The clinical follow-up program, according to the DAS28 cut-off values, was designed and followed in the specialized Center, with rheumatologist evaluations every 3–5 weeks (DAS28 ≥5.1); 6–8 weeks (DAS28 between ≥3.2 and <5.1), and 9–12 weeks (DAS28 <3.2). Tender and swollen joint counts and DAS28 using the erythrocyte sedimentation rate were calculated on each visit.

The pharmacologic and non-pharmacologic treatment program required adjustments with values based on the standards developed for the specialized Center, according to REAL-PANLAR (Project of implementation and accreditation of centers of excellence in rheumatoid arthritis throughout Latin America)² .

The frequency of visits to the multidisciplinary healthcare team in the previous year was established according to the results of disease activity and adjusted to the needs and availability of the individual patient. We also included educational programs for patients and blood tests in the DMP (Table 1).

Statistical Analysis

We performed statistical analysis in 3 phases. First, quantitative data of normal distributions are presented as the means and standard deviations (SDs). Non-normally distributed data are presented as the medians and ranges. Qualitative data are presented as frequencies and percentages. Second, we calculated the difference between the principal characteristics of the population and DAS28 and HAQ values between the specialized Center and NARRA using Chi2 test. Third, we compared the median DAS28 values at baseline and the last visit using Fisher’s exact test, assuming a non-normal distribution for DAS28 values. Differences were considered significant at p-values <0.05. We used the STATA v.13 software for statistical analysis.

Results

Table 1 shows the frequency of visits per year for any specialization according to the level of disease activity (at least 4 visits per year to the rheumatologist for patients with LDA and 1 or 2 visits to the interdisciplinary team).
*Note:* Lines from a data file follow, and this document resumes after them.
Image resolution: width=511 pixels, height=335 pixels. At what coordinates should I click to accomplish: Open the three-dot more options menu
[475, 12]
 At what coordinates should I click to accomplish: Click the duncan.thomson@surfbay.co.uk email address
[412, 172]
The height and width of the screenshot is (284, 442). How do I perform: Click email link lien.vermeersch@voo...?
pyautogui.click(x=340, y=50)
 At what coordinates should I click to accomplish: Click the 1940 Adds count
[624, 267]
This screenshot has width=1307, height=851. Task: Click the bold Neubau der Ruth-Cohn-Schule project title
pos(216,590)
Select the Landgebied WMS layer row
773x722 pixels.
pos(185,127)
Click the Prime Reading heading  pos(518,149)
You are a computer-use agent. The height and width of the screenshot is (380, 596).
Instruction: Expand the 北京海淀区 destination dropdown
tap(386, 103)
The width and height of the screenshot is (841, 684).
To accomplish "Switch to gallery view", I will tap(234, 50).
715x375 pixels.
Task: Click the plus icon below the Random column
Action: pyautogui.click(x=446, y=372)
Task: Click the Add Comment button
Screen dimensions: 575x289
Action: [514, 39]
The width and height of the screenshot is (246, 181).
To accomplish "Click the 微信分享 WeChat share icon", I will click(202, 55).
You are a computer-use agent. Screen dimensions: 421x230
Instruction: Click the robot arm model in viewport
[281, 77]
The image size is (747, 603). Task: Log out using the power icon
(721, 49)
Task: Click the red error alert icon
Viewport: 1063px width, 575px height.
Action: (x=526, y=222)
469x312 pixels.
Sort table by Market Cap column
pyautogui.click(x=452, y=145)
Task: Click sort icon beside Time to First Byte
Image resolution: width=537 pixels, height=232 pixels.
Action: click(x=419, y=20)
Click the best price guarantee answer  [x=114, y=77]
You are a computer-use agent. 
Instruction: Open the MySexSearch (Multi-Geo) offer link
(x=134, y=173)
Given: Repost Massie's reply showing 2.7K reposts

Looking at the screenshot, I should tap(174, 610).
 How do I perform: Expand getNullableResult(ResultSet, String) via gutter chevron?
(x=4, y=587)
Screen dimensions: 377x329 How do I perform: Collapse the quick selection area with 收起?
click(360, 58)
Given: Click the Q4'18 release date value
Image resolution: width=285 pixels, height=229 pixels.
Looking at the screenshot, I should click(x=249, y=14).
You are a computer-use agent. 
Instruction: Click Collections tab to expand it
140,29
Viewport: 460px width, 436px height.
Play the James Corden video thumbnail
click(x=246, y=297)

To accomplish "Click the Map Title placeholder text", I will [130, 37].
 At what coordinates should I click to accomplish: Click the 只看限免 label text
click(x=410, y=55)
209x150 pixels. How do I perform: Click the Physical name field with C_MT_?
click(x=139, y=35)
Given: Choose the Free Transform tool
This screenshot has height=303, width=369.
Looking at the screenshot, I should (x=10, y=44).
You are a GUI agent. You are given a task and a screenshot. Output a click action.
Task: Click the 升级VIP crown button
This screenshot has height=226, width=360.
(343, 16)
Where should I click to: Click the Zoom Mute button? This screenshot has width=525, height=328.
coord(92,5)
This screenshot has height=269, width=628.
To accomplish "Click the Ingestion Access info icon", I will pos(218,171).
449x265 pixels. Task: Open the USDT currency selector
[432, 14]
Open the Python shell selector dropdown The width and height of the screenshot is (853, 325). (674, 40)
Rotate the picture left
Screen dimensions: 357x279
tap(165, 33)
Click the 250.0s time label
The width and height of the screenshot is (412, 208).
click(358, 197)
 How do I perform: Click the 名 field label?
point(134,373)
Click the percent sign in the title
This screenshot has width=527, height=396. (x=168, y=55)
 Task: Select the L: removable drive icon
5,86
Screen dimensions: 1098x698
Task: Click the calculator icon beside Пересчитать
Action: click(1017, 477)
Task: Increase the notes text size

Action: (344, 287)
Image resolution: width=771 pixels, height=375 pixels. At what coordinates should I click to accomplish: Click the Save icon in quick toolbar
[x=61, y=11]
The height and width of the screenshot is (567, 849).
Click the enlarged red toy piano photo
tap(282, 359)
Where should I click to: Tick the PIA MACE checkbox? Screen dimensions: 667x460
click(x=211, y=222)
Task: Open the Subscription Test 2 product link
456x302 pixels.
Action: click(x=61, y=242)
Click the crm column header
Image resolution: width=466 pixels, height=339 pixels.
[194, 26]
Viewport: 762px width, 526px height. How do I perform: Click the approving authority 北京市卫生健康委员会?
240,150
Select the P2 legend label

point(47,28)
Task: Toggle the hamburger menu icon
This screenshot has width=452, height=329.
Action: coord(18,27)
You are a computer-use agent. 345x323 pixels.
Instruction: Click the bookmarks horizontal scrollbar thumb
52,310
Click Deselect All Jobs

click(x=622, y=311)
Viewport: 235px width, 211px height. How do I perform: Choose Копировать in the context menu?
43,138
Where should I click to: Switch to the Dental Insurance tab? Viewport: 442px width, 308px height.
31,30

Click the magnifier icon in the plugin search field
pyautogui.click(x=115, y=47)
Table 2 summarizes the differences of the model based on DMP and conventional methods in the country reported by NARRA.

Table 2 Comparisión of the DMP in the Specialized Center and the Usual Care for RA Reported by NARRA

Regarding DMP, we found statistical differences in RF and ACPA evaluation in the diagnosis and performance of DAS28 and HAQ in a specialized center compared to those in NARRA. The percentage of patients in whom we calculated the DAS28 in the Center was 99%. This figure was much higher than the Colombian national average (39.8%) (Table 2).

In addition, the application rate of HAQ was higher for the specialized center group (71.7%) than that reported by NARRA (21.2%). Finally, we found differences in the number of visits to the rheumatologist per year: 4 for the specialized center compared with 1 visit per year in the NARRA report.

Table 3 summarizes the demographic and clinical characteristics of the 5078 patients with RA evaluated and prospectively followed up at the specialized center between 2015 and 2016, with 1380 patients newly diagnosed during this period. The age group of 50–65 years made up 45% of the total population. Disease duration was 3 years on average, and the mean follow-up period was 2 years. Regarding comorbidities, we found that being overweight, obesity, and high blood pressure were the most common conditions present at the time of diagnosis or developed during follow-up.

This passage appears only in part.